START DATA TO USE

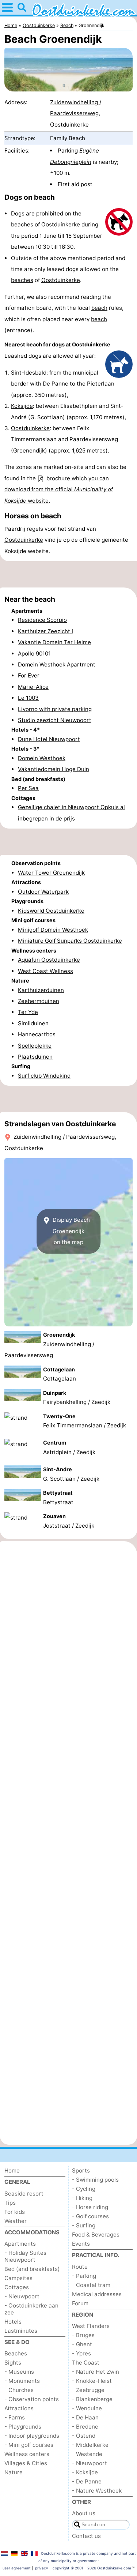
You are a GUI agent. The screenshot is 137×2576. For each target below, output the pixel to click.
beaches (22, 224)
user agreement (17, 2568)
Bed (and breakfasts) (32, 2268)
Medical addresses (97, 2294)
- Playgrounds (22, 2426)
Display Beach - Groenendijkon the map (72, 1231)
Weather (15, 2221)
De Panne (55, 383)
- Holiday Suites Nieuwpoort (25, 2256)
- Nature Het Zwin (95, 2371)
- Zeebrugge (88, 2390)
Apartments (20, 2243)
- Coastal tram (91, 2285)
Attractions (19, 2408)
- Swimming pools (95, 2179)
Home (12, 2170)
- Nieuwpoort (21, 2296)
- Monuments (22, 2380)
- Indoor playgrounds (31, 2435)
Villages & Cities (25, 2463)
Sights (12, 2362)
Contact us (86, 2535)
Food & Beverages (95, 2234)
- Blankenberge (92, 2399)
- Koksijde (85, 2472)
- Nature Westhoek (97, 2490)
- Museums (19, 2371)
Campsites (18, 2278)
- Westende (87, 2454)
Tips (10, 2202)
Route (80, 2266)
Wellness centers (26, 2454)
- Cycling (83, 2188)
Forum (80, 2303)
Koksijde (22, 405)
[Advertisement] (68, 574)
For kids (14, 2211)
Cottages (16, 2287)
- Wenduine (87, 2408)
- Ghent (82, 2344)
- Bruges (83, 2335)
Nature (13, 2472)
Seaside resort (23, 2193)
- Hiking (82, 2197)
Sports (81, 2170)
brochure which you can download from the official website (58, 489)
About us (83, 2513)
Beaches (15, 2353)
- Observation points (31, 2399)
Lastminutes (20, 2330)
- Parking (84, 2275)
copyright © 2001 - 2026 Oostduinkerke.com (92, 2568)
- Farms (14, 2417)
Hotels (13, 2321)
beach (99, 307)
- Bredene (85, 2426)
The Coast (85, 2362)
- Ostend (83, 2435)
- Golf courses (90, 2216)
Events (81, 2243)
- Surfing (83, 2225)
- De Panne (87, 2481)
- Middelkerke (90, 2444)
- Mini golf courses (28, 2444)
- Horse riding (90, 2207)
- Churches (19, 2390)
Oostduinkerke (60, 224)
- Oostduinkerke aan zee (31, 2309)
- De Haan (85, 2417)
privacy (41, 2568)
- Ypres (81, 2353)
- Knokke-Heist (92, 2380)
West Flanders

END DATA TO USE

What the response needs is every entry, repeated exactly, and none of the pictures.

COMPLETED TASK:
You are a GUI agent. The screenshot is 137×2576. For each target below, output the pixel to click.
beaches (22, 224)
user agreement (17, 2568)
Bed (and breakfasts) (32, 2268)
Medical addresses (97, 2294)
- Playgrounds (22, 2426)
Display Beach - Groenendijkon the map (72, 1231)
Weather (15, 2221)
De Panne (55, 383)
- Holiday Suites Nieuwpoort (25, 2256)
- Nature Het Zwin (95, 2371)
- Zeebrugge (88, 2390)
Apartments (20, 2243)
- Coastal tram (91, 2285)
Attractions (19, 2408)
- Swimming pools (95, 2179)
Home (12, 2170)
- Nieuwpoort (21, 2296)
- Monuments (22, 2380)
- Indoor playgrounds (31, 2435)
Villages & Cities (25, 2463)
Sights (12, 2362)
Contact us (86, 2535)
Food & Beverages (95, 2234)
- Blankenberge (92, 2399)
- Koksijde (85, 2472)
- Nature Westhoek (97, 2490)
- Museums (19, 2371)
Campsites (18, 2278)
- Westende (87, 2454)
Tips (10, 2202)
Route (80, 2266)
Wellness centers (26, 2454)
- Cycling (83, 2188)
Forum (80, 2303)
Koksijde (22, 405)
[Advertisement] (68, 574)
For kids (14, 2211)
Cottages (16, 2287)
- Wenduine (87, 2408)
- Ghent (82, 2344)
- Bruges (83, 2335)
Nature (13, 2472)
Seaside resort (23, 2193)
- Hiking (82, 2197)
Sports (81, 2170)
brochure which you can download from the official website (58, 489)
About us (83, 2513)
Beaches (15, 2353)
- Observation points (31, 2399)
Lastminutes (20, 2330)
- Parking (84, 2275)
copyright © 2001 - 2026 Oostduinkerke.com (92, 2568)
- Farms (14, 2417)
Hotels (13, 2321)
beach (99, 307)
- Bredene (85, 2426)
The Coast (85, 2362)
- Ostend (83, 2435)
- Golf courses (90, 2216)
Events (81, 2243)
- Surfing (83, 2225)
- De Panne (87, 2481)
- Middelkerke (90, 2444)
- Mini golf courses (28, 2444)
- Horse riding (90, 2207)
- Churches (19, 2390)
Oostduinkerke (60, 224)
- Oostduinkerke aan zee (31, 2309)
- De Haan (85, 2417)
privacy (41, 2568)
- Ypres (81, 2353)
- Knokke-Heist (92, 2380)
West Flanders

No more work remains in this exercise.